== PASSAGE TO READ ==

- Conference: Southern Intercollegiate Athletic Association
- Record: 3–4–1 (3–3–1 SIAA)
- Head coach: John W. Patrick (6th season);
- Home stadium: Hermance Stadium

= 1939 Oglethorpe Stormy Petrels football team =

American college football season

The 1939 Oglethorpe Stormy Petrels football team was an American football team that represented Oglethorpe University as a member of the Southern Intercollegiate Athletic Association (SIAA) during the 1939 college football season. In their sixth year under head coach John W. Patrick, the Stormy Petrels compiled an overall record of 3–4–1 with a mark of 3–3–1 in conference play, placing in a six-way for 14th in the SIAA. The team played home games at Hermance Stadium in North Atlanta, Georgia.

===

→ SHORT EXERCISE 1: Reproduce the rows from the first one through the line with "Action: (653, 470)", replacing "accomplish" with "complete" and changing nothing else.
The football team article above and the rows that follow are unrelated material.

== DATA TO USE ==

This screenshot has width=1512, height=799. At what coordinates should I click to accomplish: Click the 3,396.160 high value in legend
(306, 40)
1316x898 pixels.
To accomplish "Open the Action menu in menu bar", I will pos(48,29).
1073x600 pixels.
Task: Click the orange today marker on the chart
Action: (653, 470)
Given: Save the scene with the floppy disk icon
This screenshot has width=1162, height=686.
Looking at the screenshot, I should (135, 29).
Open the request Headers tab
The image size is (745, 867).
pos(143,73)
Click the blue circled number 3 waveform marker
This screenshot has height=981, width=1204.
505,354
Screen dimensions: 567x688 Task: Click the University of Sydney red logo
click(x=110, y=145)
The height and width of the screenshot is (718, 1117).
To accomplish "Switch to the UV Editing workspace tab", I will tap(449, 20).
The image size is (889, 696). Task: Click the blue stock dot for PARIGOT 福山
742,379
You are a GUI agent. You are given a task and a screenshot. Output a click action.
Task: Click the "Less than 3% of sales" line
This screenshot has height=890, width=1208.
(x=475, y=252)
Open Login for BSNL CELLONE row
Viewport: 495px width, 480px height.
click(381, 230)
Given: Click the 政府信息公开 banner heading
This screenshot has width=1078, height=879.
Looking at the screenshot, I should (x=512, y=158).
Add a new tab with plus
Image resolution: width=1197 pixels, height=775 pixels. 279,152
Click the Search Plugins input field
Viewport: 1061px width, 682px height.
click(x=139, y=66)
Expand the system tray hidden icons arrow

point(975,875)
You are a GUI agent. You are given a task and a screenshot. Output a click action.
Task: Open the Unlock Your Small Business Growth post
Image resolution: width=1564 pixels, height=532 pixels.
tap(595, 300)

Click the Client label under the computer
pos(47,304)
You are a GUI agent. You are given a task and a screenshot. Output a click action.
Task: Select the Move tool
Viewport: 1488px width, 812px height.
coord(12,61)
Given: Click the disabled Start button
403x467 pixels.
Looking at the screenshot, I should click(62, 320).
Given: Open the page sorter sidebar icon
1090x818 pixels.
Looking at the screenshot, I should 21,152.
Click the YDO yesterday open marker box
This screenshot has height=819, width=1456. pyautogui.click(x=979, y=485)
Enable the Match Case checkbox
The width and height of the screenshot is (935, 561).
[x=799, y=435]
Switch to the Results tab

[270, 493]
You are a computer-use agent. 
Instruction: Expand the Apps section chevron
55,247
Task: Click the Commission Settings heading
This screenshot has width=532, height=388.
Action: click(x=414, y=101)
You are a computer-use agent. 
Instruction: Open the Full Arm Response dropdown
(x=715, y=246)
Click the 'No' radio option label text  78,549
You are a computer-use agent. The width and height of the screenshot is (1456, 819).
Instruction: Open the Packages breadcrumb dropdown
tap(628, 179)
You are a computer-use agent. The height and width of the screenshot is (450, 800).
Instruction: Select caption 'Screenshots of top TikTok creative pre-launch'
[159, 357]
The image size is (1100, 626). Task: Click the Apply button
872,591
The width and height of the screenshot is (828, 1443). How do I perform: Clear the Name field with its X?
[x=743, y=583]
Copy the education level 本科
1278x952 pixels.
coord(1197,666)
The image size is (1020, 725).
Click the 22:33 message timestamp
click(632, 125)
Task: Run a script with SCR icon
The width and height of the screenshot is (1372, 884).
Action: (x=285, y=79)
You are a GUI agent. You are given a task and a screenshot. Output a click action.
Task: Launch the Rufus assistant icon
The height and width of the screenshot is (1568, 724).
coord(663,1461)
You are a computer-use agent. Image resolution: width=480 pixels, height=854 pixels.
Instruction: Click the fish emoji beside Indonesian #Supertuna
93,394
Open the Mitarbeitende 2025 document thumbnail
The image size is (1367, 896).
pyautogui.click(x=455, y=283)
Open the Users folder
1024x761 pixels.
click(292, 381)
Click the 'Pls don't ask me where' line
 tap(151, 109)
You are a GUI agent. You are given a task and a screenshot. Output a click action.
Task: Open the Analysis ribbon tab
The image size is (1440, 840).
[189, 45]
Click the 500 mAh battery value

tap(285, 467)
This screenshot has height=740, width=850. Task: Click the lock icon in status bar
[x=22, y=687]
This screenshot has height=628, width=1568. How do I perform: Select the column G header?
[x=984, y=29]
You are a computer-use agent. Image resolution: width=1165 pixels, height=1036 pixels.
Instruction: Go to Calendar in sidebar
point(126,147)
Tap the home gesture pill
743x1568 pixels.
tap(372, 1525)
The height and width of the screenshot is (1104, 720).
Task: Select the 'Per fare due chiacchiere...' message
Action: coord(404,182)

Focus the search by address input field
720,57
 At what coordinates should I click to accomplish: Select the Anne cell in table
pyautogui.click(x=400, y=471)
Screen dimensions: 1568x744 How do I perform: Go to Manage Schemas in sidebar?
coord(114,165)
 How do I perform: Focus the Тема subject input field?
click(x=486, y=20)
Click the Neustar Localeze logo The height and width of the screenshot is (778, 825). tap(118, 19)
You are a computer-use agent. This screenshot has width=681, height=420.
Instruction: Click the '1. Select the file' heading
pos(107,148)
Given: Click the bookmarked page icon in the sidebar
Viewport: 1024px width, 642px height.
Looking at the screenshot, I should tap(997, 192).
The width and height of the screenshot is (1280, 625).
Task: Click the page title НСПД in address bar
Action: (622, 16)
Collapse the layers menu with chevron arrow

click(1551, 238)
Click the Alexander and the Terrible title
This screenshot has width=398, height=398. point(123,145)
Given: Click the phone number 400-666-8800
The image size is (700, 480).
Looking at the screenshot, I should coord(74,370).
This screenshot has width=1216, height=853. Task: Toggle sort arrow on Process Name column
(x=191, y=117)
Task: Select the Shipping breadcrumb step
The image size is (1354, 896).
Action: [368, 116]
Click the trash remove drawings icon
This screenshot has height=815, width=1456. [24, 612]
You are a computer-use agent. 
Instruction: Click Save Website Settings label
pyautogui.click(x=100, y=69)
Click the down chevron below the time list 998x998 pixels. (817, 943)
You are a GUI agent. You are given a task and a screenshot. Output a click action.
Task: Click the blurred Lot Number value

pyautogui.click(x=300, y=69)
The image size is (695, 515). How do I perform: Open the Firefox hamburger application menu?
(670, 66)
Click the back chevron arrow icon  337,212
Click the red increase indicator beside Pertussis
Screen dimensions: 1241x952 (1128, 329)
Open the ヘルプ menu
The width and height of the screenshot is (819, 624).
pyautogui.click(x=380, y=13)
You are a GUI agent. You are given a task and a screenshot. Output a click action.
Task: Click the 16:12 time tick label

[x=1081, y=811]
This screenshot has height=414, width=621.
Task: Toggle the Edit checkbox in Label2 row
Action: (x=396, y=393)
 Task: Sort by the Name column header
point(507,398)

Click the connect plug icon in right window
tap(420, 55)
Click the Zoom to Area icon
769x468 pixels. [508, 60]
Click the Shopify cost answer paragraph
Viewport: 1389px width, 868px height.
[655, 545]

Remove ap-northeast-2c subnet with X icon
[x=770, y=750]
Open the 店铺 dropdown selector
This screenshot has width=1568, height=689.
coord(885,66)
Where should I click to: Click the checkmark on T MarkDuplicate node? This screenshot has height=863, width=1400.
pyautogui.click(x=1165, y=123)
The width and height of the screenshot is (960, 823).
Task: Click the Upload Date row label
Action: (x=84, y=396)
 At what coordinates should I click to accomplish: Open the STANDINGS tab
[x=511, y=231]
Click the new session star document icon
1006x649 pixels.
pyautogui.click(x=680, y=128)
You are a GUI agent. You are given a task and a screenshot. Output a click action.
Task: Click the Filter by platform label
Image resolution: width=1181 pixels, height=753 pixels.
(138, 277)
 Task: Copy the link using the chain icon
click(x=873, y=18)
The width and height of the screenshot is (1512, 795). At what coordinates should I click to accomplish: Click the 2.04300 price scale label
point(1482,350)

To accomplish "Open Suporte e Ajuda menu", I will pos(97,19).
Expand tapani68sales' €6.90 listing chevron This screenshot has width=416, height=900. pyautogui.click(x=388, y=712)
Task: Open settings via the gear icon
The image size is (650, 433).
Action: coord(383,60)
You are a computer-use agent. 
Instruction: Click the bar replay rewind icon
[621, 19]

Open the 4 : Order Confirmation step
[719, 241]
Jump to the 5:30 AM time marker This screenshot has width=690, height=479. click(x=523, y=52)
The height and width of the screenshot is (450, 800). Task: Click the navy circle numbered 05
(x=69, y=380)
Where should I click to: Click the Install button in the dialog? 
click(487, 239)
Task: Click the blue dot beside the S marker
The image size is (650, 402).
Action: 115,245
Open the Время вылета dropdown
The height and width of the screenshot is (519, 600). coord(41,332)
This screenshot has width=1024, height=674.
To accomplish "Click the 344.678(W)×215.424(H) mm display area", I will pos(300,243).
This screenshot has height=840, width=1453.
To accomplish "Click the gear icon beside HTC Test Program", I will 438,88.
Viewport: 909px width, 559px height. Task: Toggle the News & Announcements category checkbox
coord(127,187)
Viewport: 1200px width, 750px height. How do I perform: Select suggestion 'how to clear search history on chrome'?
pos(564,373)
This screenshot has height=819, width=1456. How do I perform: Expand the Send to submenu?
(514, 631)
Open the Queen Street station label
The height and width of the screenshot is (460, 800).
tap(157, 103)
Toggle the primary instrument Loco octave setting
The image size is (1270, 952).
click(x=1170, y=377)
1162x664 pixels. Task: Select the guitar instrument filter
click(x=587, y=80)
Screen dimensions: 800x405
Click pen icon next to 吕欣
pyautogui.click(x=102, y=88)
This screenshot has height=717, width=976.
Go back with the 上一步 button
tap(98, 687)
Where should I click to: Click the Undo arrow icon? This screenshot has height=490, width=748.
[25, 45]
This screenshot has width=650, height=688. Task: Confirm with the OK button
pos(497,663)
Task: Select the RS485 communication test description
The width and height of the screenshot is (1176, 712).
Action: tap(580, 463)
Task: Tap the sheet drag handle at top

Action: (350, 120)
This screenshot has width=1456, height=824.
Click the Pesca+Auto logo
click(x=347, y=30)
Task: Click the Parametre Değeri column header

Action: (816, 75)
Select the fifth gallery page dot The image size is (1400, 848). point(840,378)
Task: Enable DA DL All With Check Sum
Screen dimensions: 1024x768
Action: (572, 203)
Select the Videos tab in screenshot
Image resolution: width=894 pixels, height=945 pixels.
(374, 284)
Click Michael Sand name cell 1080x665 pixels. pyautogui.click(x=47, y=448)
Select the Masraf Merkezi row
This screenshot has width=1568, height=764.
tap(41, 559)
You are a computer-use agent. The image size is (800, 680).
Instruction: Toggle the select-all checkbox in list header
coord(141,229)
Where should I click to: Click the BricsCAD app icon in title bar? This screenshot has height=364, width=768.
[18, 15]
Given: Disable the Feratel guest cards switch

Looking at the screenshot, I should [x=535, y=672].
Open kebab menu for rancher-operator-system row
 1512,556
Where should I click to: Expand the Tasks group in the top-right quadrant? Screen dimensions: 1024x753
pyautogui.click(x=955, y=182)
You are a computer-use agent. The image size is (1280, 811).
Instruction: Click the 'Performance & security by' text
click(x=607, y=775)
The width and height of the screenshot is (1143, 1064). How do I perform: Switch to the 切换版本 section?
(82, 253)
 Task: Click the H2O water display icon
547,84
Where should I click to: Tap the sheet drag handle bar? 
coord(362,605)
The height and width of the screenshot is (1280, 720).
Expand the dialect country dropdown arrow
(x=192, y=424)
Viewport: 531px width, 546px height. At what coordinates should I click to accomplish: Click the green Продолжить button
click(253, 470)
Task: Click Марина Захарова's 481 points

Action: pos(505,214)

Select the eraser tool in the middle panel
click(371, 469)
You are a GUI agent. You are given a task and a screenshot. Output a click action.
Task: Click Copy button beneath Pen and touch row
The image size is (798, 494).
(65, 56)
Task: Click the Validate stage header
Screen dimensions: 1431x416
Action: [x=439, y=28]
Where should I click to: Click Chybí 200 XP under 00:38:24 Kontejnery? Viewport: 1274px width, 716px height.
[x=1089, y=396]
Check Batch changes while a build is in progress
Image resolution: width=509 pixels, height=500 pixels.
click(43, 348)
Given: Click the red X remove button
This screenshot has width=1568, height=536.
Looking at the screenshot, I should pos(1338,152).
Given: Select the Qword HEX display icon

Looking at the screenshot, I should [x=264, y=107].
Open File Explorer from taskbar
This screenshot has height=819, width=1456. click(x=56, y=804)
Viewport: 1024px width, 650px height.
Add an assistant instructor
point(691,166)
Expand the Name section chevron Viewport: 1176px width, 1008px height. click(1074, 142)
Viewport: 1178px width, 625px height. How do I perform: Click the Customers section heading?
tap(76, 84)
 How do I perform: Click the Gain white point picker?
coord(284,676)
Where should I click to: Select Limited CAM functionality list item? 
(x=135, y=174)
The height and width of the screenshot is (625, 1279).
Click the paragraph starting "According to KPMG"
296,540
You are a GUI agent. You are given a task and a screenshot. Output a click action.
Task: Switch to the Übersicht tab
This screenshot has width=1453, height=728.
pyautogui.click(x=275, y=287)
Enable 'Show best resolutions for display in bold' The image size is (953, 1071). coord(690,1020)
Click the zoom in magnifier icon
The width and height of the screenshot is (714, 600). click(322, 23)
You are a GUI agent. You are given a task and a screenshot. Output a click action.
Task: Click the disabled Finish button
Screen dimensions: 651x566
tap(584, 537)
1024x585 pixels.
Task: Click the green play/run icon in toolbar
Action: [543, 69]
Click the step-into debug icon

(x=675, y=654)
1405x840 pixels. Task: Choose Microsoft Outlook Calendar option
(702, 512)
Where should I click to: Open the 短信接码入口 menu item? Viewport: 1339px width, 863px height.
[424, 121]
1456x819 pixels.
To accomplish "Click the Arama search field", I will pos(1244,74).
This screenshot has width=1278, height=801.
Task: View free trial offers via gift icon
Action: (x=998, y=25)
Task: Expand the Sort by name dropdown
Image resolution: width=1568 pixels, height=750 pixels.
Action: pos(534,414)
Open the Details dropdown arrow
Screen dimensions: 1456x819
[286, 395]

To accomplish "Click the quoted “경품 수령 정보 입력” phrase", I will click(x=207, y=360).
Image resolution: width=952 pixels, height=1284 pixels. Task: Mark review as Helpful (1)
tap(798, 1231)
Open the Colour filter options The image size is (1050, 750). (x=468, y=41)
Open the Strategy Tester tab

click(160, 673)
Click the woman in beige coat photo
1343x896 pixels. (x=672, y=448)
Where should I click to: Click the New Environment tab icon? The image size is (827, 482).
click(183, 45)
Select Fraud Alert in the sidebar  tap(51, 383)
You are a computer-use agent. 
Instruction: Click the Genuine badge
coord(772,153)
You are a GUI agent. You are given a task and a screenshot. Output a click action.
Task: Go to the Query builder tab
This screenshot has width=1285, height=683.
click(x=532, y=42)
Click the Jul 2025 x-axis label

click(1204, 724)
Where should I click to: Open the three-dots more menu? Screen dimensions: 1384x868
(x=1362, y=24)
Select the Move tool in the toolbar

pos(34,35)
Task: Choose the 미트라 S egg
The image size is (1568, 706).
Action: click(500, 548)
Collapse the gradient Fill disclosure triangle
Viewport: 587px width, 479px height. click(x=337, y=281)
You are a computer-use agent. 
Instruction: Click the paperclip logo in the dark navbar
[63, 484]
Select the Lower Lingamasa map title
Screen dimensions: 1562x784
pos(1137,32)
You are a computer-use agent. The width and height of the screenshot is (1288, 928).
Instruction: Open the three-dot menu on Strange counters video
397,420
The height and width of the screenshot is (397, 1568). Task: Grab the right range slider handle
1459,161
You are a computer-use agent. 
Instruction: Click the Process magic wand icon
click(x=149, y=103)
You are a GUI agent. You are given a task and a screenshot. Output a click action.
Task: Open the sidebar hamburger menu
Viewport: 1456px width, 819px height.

===

→ SHORT EXERCISE 2: List the labels of the bulleted items at the top of the football team article.

→ TASK RESULT 1:
This screenshot has width=1512, height=799. At what coordinates should I click to complete: Click the 3,396.160 high value in legend
(306, 40)
1316x898 pixels.
To complete "Open the Action menu in menu bar", I will pos(48,29).
1073x600 pixels.
Task: Click the orange today marker on the chart
Action: (653, 470)

→ TASK RESULT 2:
- Conference
- Record
- Head coach
- Home stadium